До их слуха ясно долетали отдаленные крики и ружейные выстрелы.
Старушка Пелагея Степановна и Таня поняли, откуда доносились эти крики и выстрелы, и обе они содрогнулись и изменились в лице.
— О, Господи, это верно Емелькины разбойники разбивают княжескую усадьбу… и что станет с моим Егорушкой, не видать мне больше его, сердечного… убьют его, голубчика, разбойники, — слезливым голосом промолвила старушка.
— Полно, матушка, не таков отец, не даст он себя убить… наверное, он спасется через подземный ход, как и мы спаслись, — утешая Пелагею Степановну, проговорила молодая девушка, хоть в спасение Егора Ястреба от разбойников шайки Пугачева она и сама плохо верила.
— Что нам делать, девонька, научи… где укрыть свои головы?.. Бежать ли нам, или здесь подождать, не придет ли Егорушка?

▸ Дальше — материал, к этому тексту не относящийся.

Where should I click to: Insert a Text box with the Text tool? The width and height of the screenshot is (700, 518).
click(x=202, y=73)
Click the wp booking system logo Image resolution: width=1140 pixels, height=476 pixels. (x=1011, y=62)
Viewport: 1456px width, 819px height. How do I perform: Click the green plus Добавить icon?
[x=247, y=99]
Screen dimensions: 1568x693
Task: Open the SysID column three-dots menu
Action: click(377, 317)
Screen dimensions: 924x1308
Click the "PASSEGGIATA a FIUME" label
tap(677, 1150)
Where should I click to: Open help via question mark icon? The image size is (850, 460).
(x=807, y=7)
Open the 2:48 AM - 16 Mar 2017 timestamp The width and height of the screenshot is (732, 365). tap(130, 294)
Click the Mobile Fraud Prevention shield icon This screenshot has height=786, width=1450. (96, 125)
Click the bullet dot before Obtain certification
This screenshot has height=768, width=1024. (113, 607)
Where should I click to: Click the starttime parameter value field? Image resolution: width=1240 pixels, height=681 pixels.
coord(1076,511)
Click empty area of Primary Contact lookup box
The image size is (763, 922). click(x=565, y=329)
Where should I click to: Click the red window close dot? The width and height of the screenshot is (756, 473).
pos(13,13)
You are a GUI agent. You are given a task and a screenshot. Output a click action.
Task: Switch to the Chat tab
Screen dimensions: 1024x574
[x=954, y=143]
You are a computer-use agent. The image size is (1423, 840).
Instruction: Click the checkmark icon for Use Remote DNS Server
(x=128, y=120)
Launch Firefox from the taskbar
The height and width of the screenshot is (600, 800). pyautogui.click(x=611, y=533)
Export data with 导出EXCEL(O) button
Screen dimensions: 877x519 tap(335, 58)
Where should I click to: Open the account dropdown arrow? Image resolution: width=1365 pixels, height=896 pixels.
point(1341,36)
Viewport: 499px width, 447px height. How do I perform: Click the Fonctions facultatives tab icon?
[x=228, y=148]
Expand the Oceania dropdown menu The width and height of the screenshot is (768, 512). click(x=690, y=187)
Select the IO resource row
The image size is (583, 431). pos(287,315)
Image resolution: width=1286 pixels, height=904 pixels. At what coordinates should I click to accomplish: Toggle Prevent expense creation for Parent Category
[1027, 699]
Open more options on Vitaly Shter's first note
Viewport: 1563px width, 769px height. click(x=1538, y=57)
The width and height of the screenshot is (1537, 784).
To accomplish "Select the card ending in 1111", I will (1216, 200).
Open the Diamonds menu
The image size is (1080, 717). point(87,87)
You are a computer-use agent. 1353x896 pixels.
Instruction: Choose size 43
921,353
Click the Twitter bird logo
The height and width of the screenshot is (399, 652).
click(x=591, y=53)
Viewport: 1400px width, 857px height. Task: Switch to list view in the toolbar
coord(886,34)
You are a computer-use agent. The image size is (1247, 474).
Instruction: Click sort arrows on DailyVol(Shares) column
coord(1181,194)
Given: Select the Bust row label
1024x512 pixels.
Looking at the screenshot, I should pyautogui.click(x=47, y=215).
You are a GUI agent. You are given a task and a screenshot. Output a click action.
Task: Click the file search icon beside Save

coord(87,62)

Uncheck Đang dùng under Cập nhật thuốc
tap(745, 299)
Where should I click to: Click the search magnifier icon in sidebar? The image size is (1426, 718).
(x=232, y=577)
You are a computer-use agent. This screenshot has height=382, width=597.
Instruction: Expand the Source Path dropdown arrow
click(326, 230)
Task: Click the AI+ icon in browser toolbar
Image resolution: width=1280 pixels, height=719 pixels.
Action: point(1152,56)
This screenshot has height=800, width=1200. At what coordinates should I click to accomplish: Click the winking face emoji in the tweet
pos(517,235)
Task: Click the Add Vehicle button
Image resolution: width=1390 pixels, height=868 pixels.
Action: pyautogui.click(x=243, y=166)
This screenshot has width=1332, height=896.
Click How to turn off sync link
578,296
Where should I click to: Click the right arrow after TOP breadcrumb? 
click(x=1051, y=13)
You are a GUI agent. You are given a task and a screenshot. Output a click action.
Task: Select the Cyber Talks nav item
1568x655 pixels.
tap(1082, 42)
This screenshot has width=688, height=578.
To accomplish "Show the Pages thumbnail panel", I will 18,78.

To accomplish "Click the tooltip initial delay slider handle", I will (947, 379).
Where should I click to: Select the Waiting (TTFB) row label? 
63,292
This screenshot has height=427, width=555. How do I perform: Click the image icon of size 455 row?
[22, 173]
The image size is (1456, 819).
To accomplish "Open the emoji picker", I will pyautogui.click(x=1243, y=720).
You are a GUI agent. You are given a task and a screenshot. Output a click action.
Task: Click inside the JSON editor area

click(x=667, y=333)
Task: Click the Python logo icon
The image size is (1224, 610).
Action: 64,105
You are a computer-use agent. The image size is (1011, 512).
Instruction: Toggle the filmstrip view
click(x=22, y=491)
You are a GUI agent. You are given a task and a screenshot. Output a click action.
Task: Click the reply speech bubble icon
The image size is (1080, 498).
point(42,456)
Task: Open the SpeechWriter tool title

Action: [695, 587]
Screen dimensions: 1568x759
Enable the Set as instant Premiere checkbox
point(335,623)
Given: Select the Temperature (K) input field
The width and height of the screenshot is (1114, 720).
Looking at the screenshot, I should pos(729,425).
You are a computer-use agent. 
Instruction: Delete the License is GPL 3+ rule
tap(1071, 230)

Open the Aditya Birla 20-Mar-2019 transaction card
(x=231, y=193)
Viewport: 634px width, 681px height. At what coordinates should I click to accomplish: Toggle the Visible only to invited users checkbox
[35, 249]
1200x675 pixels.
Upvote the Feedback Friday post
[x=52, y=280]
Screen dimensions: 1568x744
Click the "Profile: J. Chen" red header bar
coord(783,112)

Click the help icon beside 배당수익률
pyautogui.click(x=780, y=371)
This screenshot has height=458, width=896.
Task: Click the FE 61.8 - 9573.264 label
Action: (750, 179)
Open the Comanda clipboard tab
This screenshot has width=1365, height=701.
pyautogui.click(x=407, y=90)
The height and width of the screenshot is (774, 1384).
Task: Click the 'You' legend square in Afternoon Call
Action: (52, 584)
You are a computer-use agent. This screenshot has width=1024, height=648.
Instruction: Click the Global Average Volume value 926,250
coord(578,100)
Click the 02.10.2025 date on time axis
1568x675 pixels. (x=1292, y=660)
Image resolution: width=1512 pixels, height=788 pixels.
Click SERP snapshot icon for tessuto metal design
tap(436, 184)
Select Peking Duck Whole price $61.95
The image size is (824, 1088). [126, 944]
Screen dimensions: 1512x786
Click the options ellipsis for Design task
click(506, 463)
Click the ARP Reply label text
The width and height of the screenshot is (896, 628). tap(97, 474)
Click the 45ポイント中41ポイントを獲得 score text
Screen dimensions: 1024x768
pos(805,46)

Может, его спасет Бог?
— Надо здесь отца подождать! — несколько подумав, ответила старушке Таня.
— А если он не придет?
— Подождем час-другой, а там и пойдем.
— Куда же, девонька, мы пойдем?
— Про то я и сама не знаю, матушка… Придется нам видно идти куда глаза глядят.
— О, Господи, какое горе!.. Какое горе-то… недуманно-негаданно обрушилось то горе на наши головы… Был у нас свой угол, теперь его нет, был Егорушка, и его тоже нет, — добрая Пелагея Степановна заплакала горькими слезами; жаль было старушке своего гнезда, и того жальче Егорушку, с которым она прожила не один десяток лет; мало видела она ласки от своего сурового мужа, пожалуй, и совсем ее не видела, но это не мешало Пелагее Степановне любить мужа и смотреть на него как на своего господина.
Прошел час, другой, а Егор Ястреб не приходил.
Долгий летний день сменился уже тихим вечером; солнце скрылось за горизонтом.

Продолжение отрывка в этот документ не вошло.